The Missouri Supreme Court has heard arguments on whether what appears on next month’s ballot about a proposed gun rights amendment says all it should say.

The Missouri Supreme Court Building in Jefferson City

The Missouri Supreme Court Building in Jefferson City

The Court has been asked to consider whether the title and ballot summary that voters will see next month for Constitutional Amendment 5 tells them enough about what it will do by making gun rights “unalienable.”

Attorney Chuck Hatfield asks whether voters know that would mean holding those rights to the highest legal scrutiny.

“Saying ‘unalienable’ tells us nothing,” argues Hatfield. “It tells the voters nothing about the change that we’re making to the Constitution.”

Senator Kurt Schaefer (R-Columbia), an attorney, sponsored the measure in the legislature. He argues to the Court that it would put Missouri in line with rulings by the U.S. Supreme Court.

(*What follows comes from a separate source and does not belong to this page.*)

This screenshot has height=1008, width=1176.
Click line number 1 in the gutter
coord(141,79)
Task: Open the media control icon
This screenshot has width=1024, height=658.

“It’s an individual right that is unalienable. It gets the highest level of review from this court,” says Schaefer. “Basically when this court is presented with those questions, and I can’t speculate on those, what they would be, but it is going to be a decision for this court of what meets that standard and what does not.”

Read the ballot language (scroll down to “Constitutional Amendment 5”)

Attorneys for the state and the backers of the ballot language say the challenge should be tossed out because of a statutory deadline barring changes to ballots within six weeks before an election, and say that absentee ballots have already been cast. They say those ballots could be invalidated if the issue’s language is changed.

Hatfield says it isn’t the job of the Supreme Court to worry about those ballots.

“If this measure passes 70 [percent] to 30 [percent] it won’t matter. If this measure fails 70 [percent] to 30 [percent] it won’t matter,” argues Hatfield. “If it’s close it’s going to matter and we may be back [in front of the Supreme Court], but today it doesn’t matter.”

Additionally, Hatfield says if his clients’ case against that language is ruled to be moot, they will have been disenfranchised because he could not have acted earlier.

“The reason we got here when we did, the reason we got to the trial court before 60 days, is because everyone doubletimed it,” says Hatfield. “The Secretary of State issued their certification early, the Auditor issued their summary statement early, we filed suit on the afternoon of the day that the Secretary certified the initiative, we were in court on the next business day. Your honor, if this case is moot, I don’t know what else to do for my clients.”

The Court is also asked to consider, if it decides ballot language is inadequate, whether it can provide new language or whether it can simply remove the issue from the ballot altogether.

It could issue a ruling at any time.